People are getting fake package delivery text alerts

Text purporting to be from shipping giants FedEx and DHL have been popping up on people’s phones.

  • The texts often include a fake “tracking code” and ask users to click a link to “confirm delivery options.”
  • However, FedEx has confirmed the texts are fake.
  • The company advises customers to delete the texts without clicking the link because it gathers personal information that may be stored and sold by the scammers.
  • FedEx points out that customers can enroll in its official alerts by texting “enroll” to 48773.
  • The company also offers an online service called FedEx Delivery Manager that lets users set delivery options.

There are a few telltale signs that the texts aren’t real.

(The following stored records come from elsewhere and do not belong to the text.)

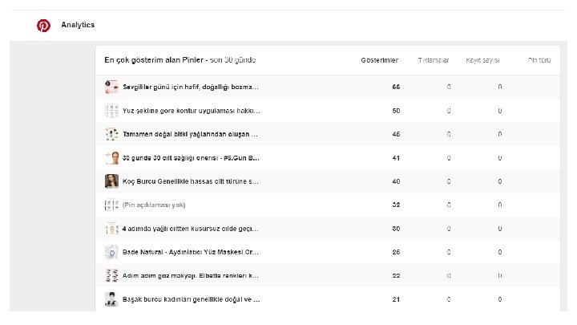Click the Pin türü column header

539,60
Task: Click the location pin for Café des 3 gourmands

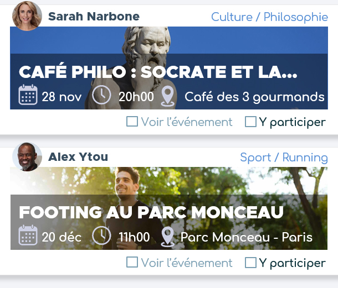Action: [x=168, y=97]
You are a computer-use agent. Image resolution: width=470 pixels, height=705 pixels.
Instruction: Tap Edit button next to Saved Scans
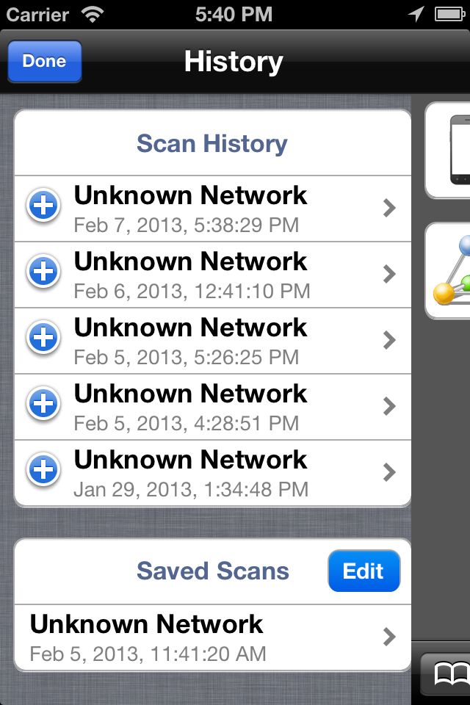[x=364, y=571]
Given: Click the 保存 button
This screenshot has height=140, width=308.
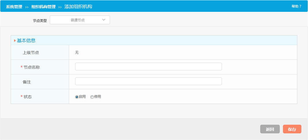Looking at the screenshot, I should pos(292,129).
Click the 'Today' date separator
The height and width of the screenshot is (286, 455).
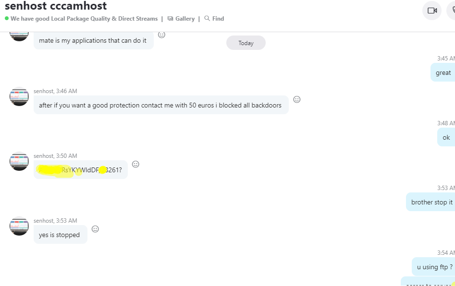point(246,43)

  • First, the texts often contained an alphanumeric “tracking code” that doesn’t resemble FedEx’s official formatting for tracking numbers.
  • Second, the name “FedEx” often appears in all capital letters, which is not how the company stylizes the name.
  • Finally, the URL sent is often a seemingly random string of letters and numbers at a “.info” domain followed by additional random characters.
  • This latest round of texts typically include your first name — but keep in mind that scammers can obtain matching cell phone numbers and names from a variety of sources, so just because it’s personalized doesn’t make it legit.
  • In most cases, delivery companies display basic shipping information and status updates without requiring a login or other personal information.

Here’s how to protect yourself:

  • Look for clues, like the ones mentioned above, that the text may be fake.
  • Don’t click on links that don’t contain the company’s official domain (such as fedex.com, ups.com or dhl.com).
  • Look carefully, however, as scammers often register domains that contain the word or a close misspelling of the official company name to trick people into thinking the URL is real.
  • If in doubt, open your browser and type the company’s website address into the browser window yourself manually and copy and paste the tracking number into it — the site will tell you if it’s a legitimate tracking number or not.
  • Better yet, create an account with all major shipping companies and use their online portal and official SMS alert features to track and manage deliveries.
  • Never provide a credit card number or other personal information in response to a text about delivery preferences. Most shipping companies will never ask you for this information since they have no need for it in most cases or already have it on file.
  • Keep in mind that it’s not enough to check the “from” number either — it’s fairly easy to “spoof” numbers to make texts appear to be coming from a different number.